Stratospheric Programming
Some years ago I was doing some work to design a full text search capability for my employer. In my research, I stumbled on reflectoring.io. The site promotes itself as "Where the HOW meets the WHY" and I immediately found value in a couple of articles, then only a year or so old: Full-Text Search with Hibernate and Spring Boot and Using Elasticsearch with Spring Boot.
Reflectoring introduced me to Stratospheric, the work of several of the Reflectoring's authors, Björn Wilmsmann, Philip Riecks, and Tom Hombergs. I picked it up recently.
Why is a career Solutions Architect and Java apologist with 20+ years of experience picking up a book about Spring Boot and AWS? Because learning is a life long goal and learning from doers is as important as learning from thinkers.
I tend to take apart books like this, not in a critical sense, but in an "applied theory" sense. Stratospheric approaches the project is a specific way, using tools I'm not comfortable with—Gradle?
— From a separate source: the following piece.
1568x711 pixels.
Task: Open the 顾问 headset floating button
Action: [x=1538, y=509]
I'm a Maven man myself—vs tools I'm very familiar with as well as actions I like to see automated.
So I'm hacking the book's code to build, run, and deploy in a Continuous Integration and Continuous Delivery (CI/CD) pipeline in GitLab and AWS using To Be Continuous templates to build the end-to-end project.
In doing this hacking, I tease apart the code, understand it, and the intended result, while all the time meeting the author's goals. Already, I've learned enough about Gradle to say, meh. I won't be converting to Gradle, or refactoring the source to Maven, but I've thought about opening a PR. The authors are committed to Gradle and probably have the same to say about Maven: meh. Maintaining a fork or the PR might be overhead neither of us want.
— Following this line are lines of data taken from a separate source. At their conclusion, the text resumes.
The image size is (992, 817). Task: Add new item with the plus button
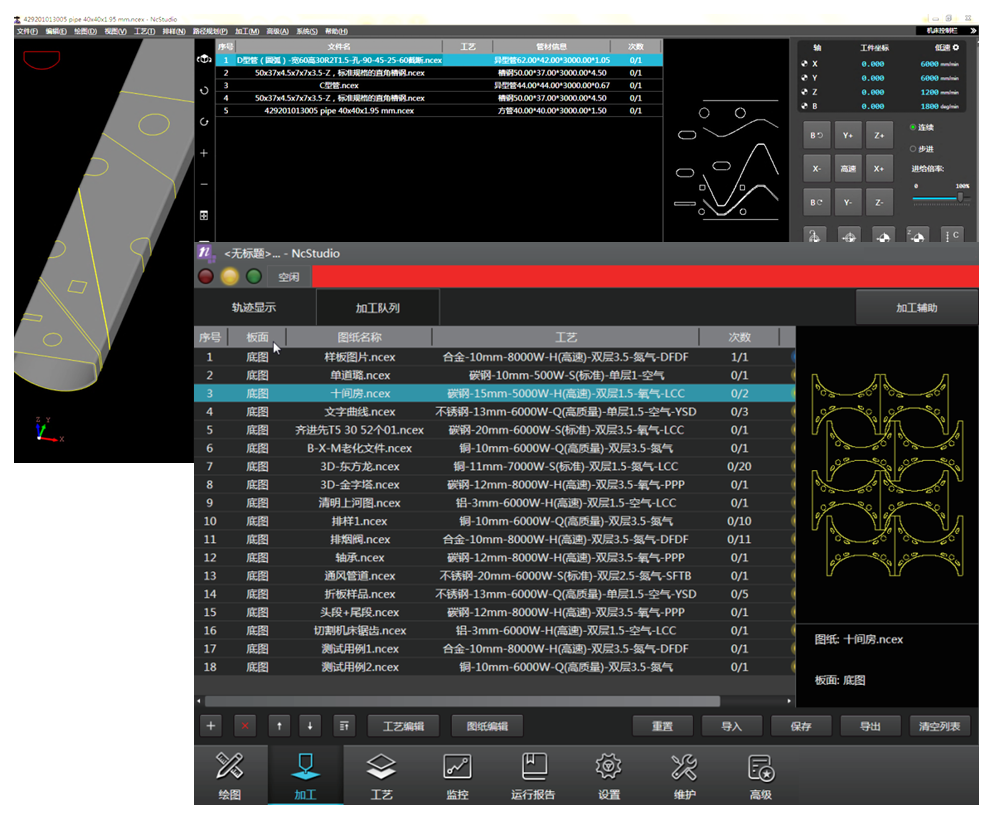tap(210, 726)
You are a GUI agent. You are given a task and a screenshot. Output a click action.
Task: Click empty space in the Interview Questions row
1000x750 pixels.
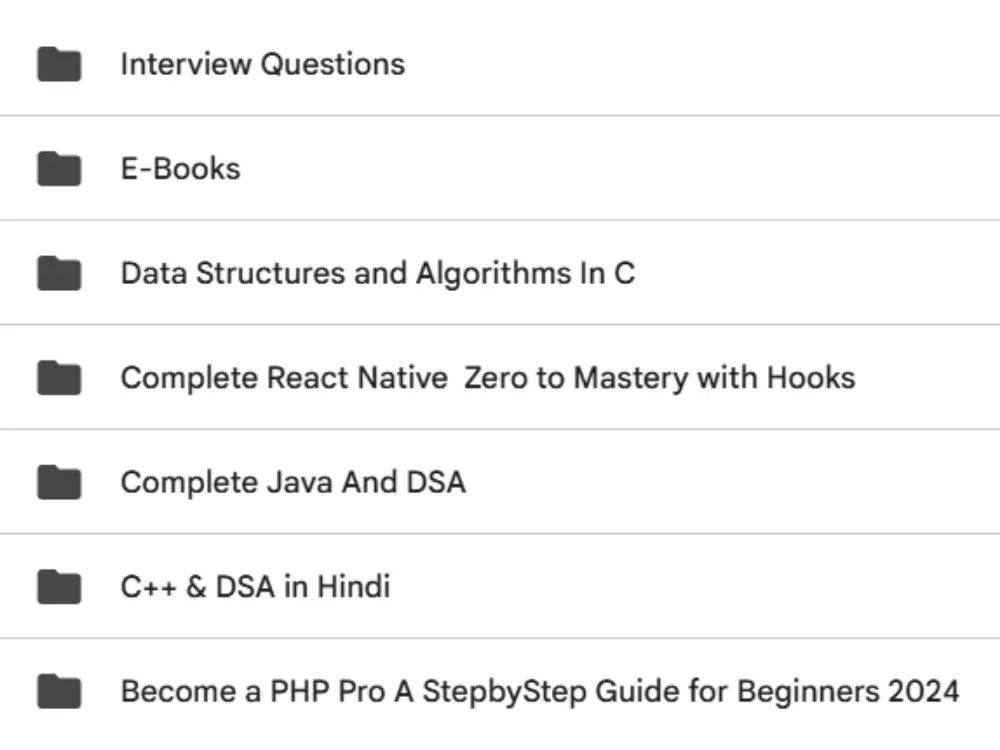[x=700, y=65]
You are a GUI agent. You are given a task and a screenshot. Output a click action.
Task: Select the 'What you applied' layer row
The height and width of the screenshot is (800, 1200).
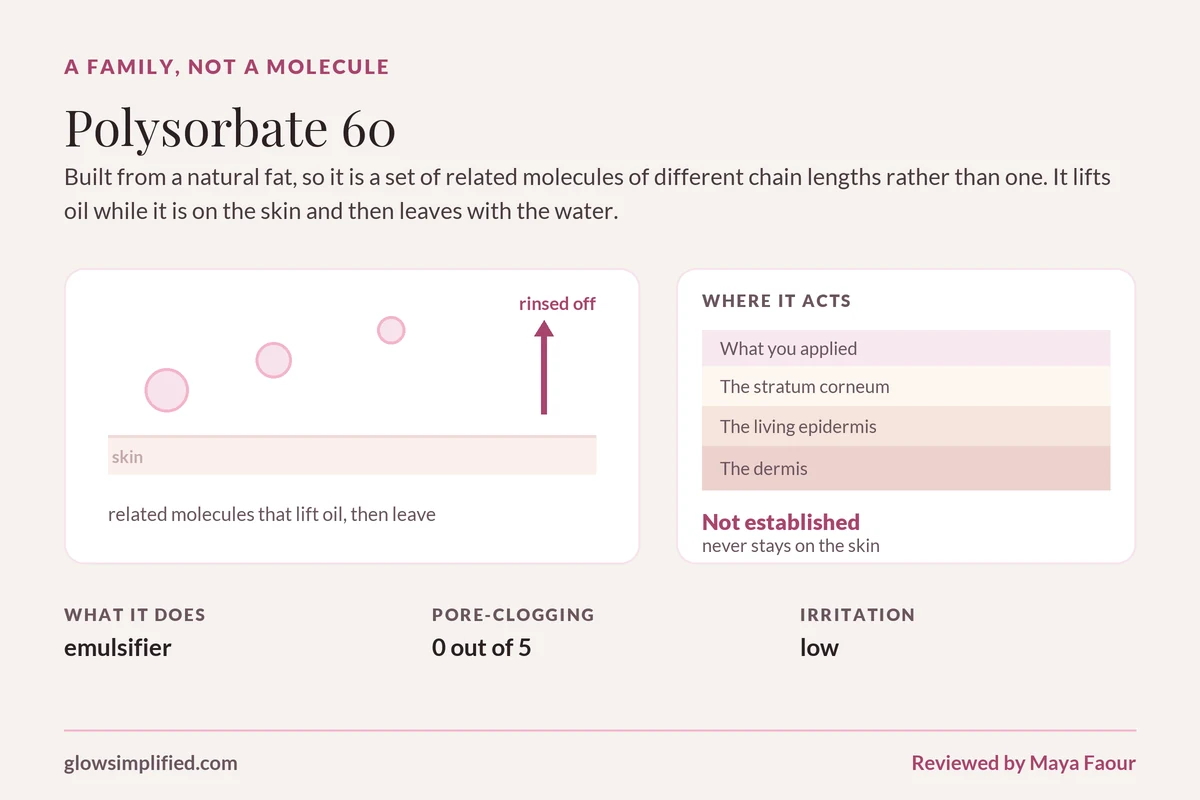(x=906, y=348)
All said the book let's me also experience some of the day-to-day use of AWS I don't see in drawing lines and boxes with icons about individual AWS services used in proven patterns. The book helps me rekindle my hands on keyboard style, especially in contributing to team success.
I do have some coding suggestions for the authors I might push back to them as a PR (or patch) like using Testcontainers from the outset. Pipelining the finish product revealed some challenges. I'll be looking at that.
Kudos to Björn, Philip, and Tom. Just good writing and a great project if you're looking to get a handle on Spring Boot application development with AWS.
I'll just leave this here. If you can't tease your fellow travelers in Java, then „Was ist Spaß?”